2025 IRA Contribution & Income Limits
Roth IRA Income Limits (2025)
| MAGI Range | Filing Status | Roth Allowed |
|---|---|---|
| Under $150,000 | Single | Full ($7,000) |
| $150,000–$165,000 | Single | Partial (reduced) |
| Over $165,000 | Single | Ineligible (use Backdoor Roth) |
| Under $236,000 | Married Filing Jointly | Full ($7,000) |
| $236,000–$246,000 | Married Filing Jointly | Partial (reduced) |
| Over $246,000 | Married Filing Jointly | Ineligible (use Backdoor Roth) |
Traditional IRA Deductibility Phase-Out (2025)
| MAGI Range | Filing Status | Has Workplace Plan? |
|---|---|---|
| $79,000–$89,000 | Single | Yes — deductibility phases out |
| $126,000–$146,000 | Married Filing Jointly | You have one |
| $236,000–$246,000 | Married Filing Jointly | Spouse has one (you don't) |
| $0–$10,000 | Married Filing Separately | Yes |
| No limit | Any | No workplace plan — always fully deductible |
Sources: IRS.gov Retirement Topics — IRA Contribution Limits; Fidelity Roth IRA Income Limits (November 2025); Ramsey Solutions IRA limits (2026); SoFi IRA contribution calculator (January 2026).
When Should You Choose Each Account?
The break-even question is really about tax brackets: if you expect to pay more tax in retirement than today, Roth wins.
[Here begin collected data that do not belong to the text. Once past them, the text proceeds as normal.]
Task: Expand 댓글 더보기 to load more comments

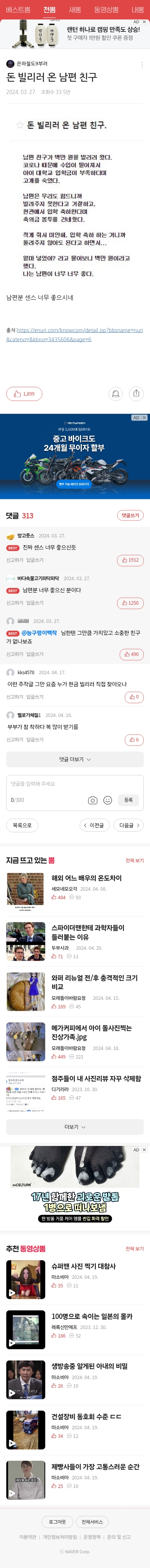Action: coord(75,759)
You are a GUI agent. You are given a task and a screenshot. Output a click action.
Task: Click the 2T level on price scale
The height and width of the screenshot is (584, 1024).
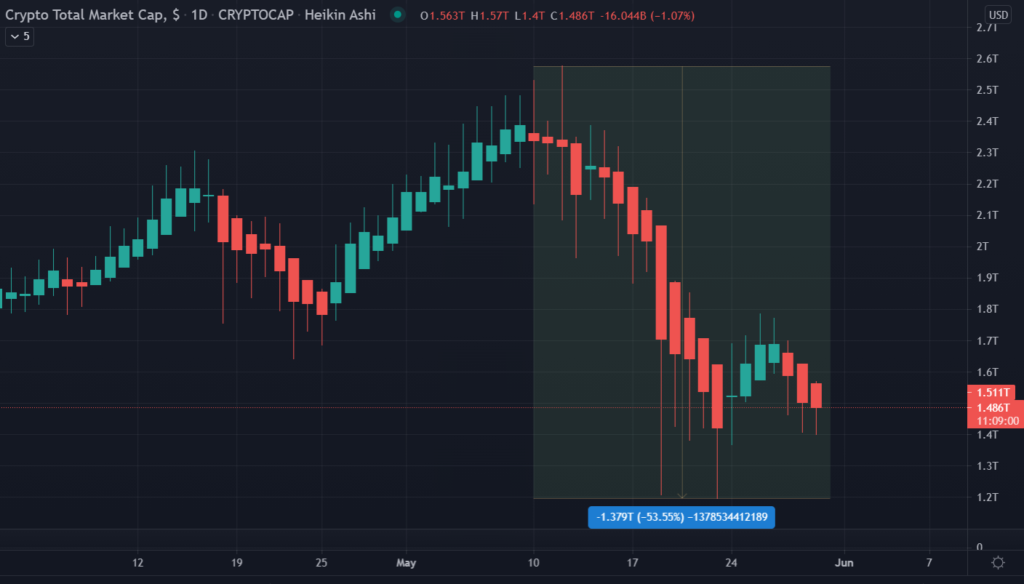[982, 246]
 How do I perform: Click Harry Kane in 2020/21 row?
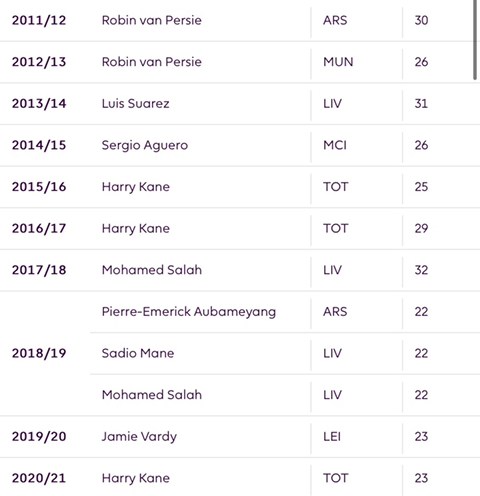point(136,478)
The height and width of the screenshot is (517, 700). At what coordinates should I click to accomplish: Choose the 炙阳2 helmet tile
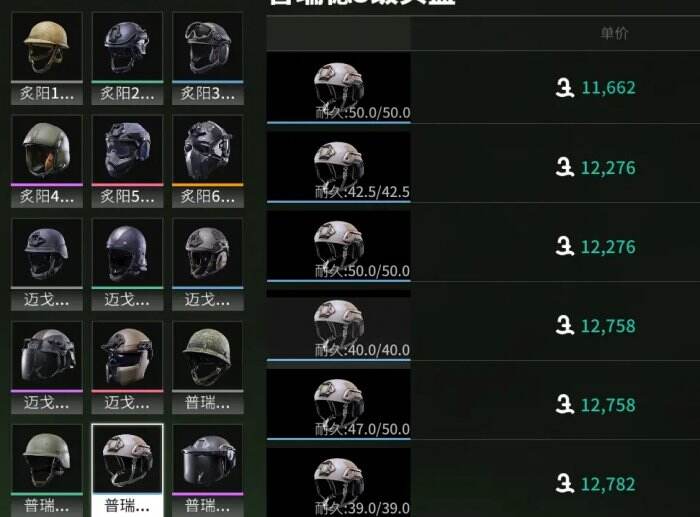point(127,58)
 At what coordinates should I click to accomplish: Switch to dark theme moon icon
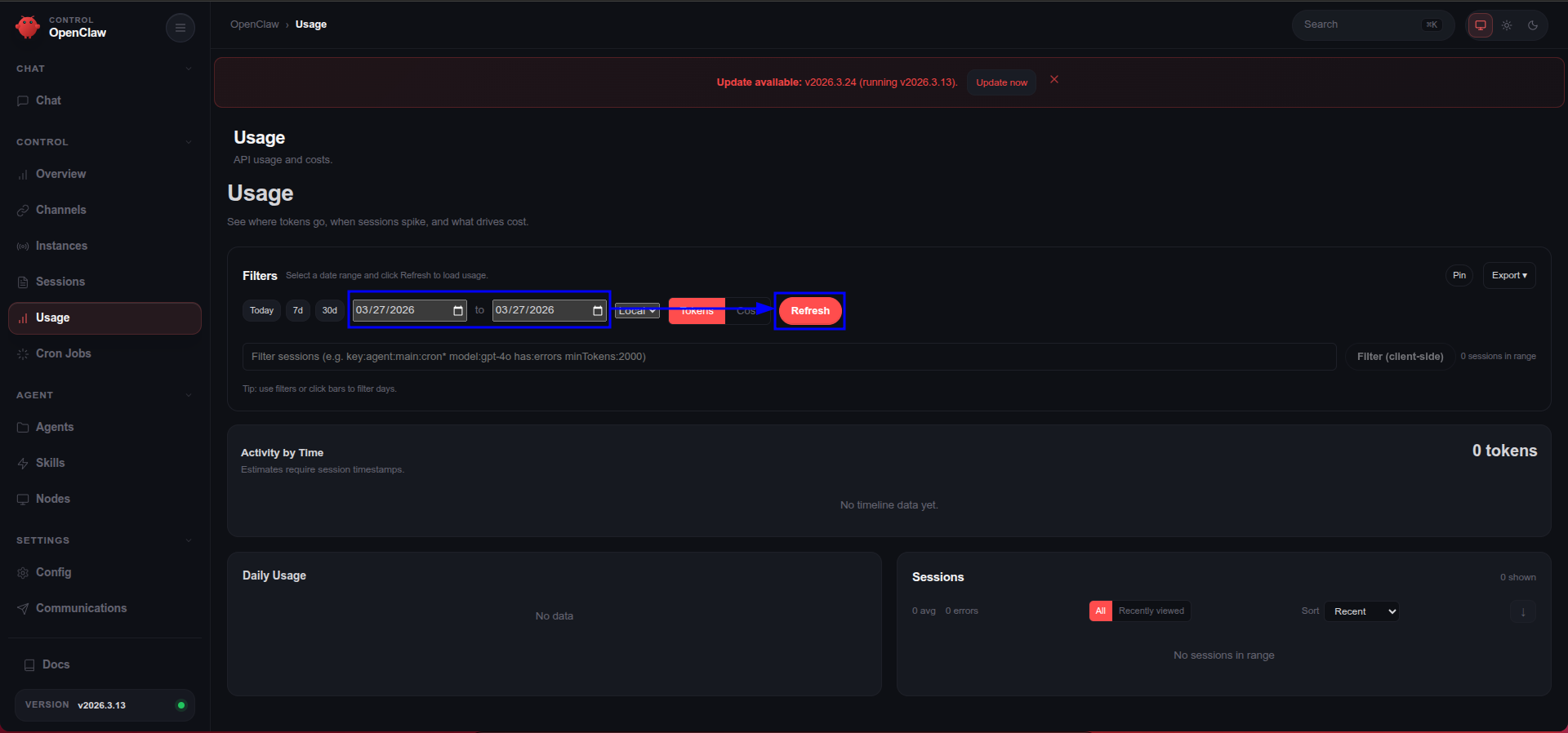click(1533, 25)
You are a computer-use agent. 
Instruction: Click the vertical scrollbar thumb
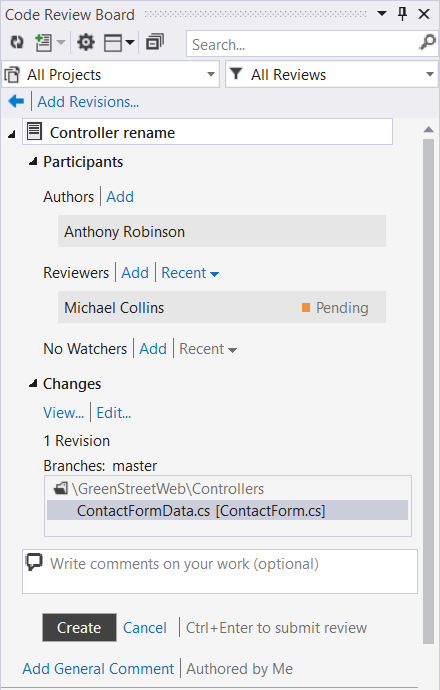[429, 392]
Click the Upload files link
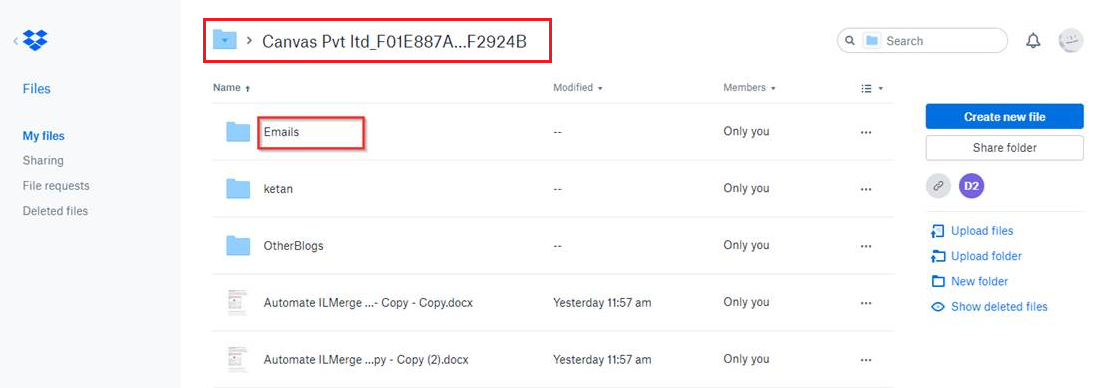 click(x=972, y=231)
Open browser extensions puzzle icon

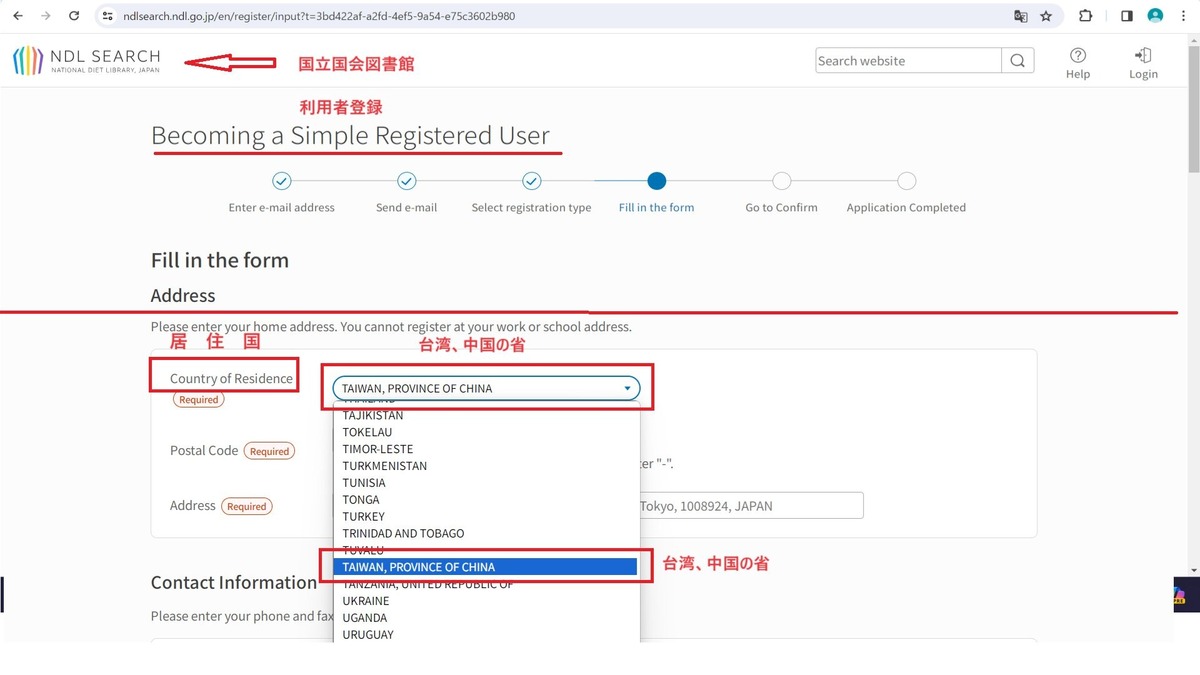pos(1086,16)
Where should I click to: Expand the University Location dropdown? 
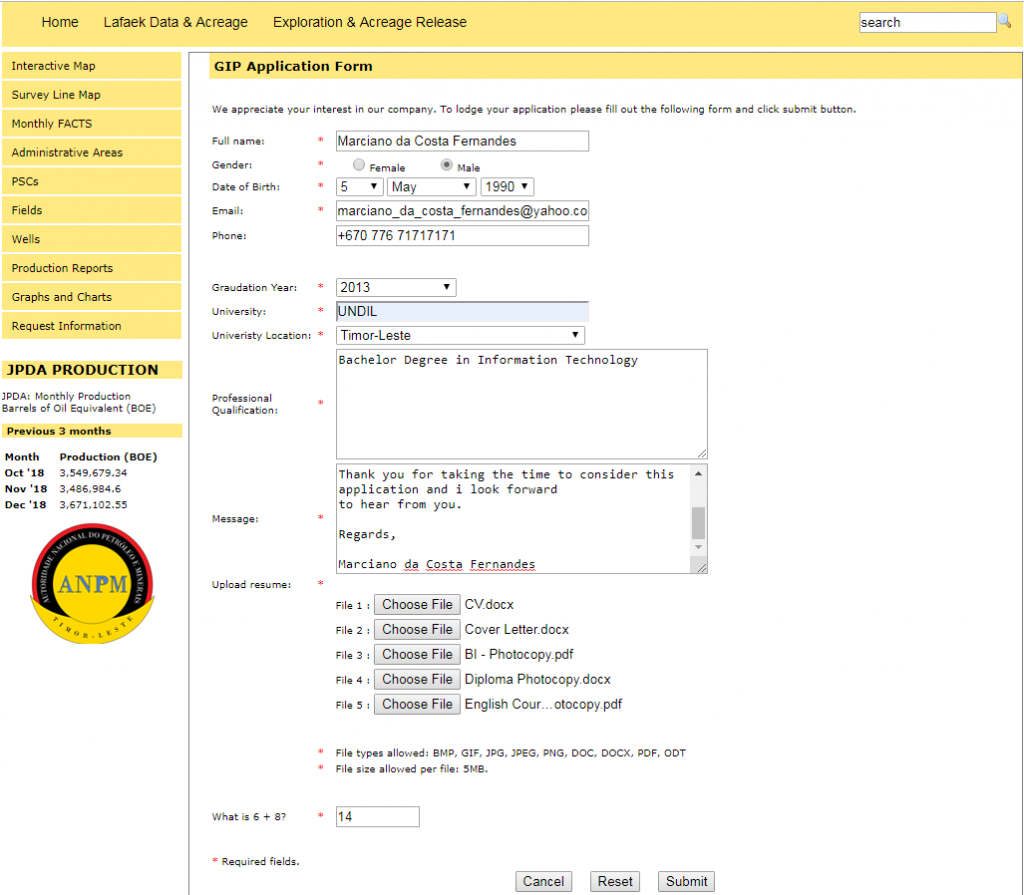click(460, 336)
If less, Traditional wins. But there are nuances:
- Choose Roth
You're early in your career (low bracket now)
If you're in the 10% or 12% bracket today but expect to earn more over time, paying tax now at a low rate beats paying it at 22–32% in retirement. Young savers benefit most from decades of tax-free compounding.
- Choose Traditional
You're in your peak earning years (high bracket now)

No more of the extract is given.